State the role of the KL penalty and what happens if beta is too small. FRI-2.5, FRI-2.6

$-\beta\,\mathrm{KL}(\pi_\theta \| \pi_{\text{ref}})$ keeps the policy near the frozen reference, guarding against reward hacking and mode collapse. Too small → the policy drifts and games the reward; too large → it can’t improve.

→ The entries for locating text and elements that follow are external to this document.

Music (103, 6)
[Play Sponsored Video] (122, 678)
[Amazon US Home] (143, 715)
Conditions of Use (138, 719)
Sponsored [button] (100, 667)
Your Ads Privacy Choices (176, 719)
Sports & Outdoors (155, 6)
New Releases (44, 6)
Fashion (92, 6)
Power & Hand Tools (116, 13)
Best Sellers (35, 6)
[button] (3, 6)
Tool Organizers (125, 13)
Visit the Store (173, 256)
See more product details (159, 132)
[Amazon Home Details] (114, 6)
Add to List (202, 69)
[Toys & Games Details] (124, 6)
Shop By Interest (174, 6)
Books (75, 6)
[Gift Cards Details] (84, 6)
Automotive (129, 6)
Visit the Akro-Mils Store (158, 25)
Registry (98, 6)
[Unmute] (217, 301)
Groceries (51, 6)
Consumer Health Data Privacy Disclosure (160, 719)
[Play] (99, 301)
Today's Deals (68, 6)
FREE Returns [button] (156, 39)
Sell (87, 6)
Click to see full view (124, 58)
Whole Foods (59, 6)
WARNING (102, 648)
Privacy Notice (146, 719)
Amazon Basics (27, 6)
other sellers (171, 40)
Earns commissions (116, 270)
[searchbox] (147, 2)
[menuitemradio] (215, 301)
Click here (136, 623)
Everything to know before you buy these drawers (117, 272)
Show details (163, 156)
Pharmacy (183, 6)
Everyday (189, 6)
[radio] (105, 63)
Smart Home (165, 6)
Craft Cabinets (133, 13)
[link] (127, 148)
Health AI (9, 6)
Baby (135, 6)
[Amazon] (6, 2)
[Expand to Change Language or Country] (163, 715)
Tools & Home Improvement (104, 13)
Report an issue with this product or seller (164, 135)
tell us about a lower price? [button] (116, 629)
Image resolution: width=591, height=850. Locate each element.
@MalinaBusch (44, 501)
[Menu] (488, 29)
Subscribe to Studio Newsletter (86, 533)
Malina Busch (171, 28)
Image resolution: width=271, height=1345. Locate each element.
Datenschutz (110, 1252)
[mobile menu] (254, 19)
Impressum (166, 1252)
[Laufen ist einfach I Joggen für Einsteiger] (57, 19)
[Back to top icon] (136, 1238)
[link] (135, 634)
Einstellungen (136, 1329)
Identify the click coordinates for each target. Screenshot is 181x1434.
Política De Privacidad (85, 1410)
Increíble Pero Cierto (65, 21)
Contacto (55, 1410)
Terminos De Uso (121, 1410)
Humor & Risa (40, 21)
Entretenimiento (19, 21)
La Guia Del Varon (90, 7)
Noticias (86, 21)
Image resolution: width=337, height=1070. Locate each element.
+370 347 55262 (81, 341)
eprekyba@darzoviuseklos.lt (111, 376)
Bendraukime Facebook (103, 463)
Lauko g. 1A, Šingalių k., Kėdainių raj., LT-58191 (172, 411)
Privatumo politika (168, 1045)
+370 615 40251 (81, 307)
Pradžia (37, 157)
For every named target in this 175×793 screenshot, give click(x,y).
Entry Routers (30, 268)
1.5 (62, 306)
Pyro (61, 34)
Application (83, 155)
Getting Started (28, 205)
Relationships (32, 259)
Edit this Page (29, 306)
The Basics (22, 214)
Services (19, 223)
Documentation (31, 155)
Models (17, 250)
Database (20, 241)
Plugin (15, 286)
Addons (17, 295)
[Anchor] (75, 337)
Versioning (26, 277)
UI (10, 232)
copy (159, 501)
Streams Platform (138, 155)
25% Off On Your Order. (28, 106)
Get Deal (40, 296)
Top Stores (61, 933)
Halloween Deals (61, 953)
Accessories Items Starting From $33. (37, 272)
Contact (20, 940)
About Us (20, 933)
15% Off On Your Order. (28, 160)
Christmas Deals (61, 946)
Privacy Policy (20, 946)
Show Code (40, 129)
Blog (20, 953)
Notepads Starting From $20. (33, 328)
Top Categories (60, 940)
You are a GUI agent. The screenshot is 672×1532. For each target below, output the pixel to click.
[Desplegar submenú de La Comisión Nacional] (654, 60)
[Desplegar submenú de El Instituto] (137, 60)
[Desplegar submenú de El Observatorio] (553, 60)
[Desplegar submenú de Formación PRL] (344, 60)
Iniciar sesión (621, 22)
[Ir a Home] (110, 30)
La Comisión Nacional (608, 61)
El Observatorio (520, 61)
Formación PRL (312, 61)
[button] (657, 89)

Distinguish catastrophic forgetting from mode collapse, with one mitigation each. FRI-2.6

Forgetting (SFT side): narrow-data training overwrites general capabilities → mitigate with LoRA / a general-data mix / low epochs. Mode collapse (RL side): reward pressure converges on one output mode → mitigate with the KL penalty / entropy bonus / GRPO.

Summary

RL post-training optimizes a scalar reward on the model’s own generations, regularized toward a reference by a KL penalty. Rewards come from deterministic verifiers (clean, ungameable) or learned reward models trained with the Bradley-Terry preference loss; DPO skips the reward model and trains offline on preference pairs. The online algorithms trade off along clear axes: PPO uses a learned critic for token-level credit (four models), GRPO replaces the critic with a group-mean baseline (three models, sequence-level) and powers verifier-driven reasoning models like DeepSeek R1. The recurring failure mode is mode collapse — loss of diversity under reward pressure — held off by the KL penalty, entropy bonuses, and group-relative comparison. That completes the core mechanics; later chapters turn to evaluation, data, and production.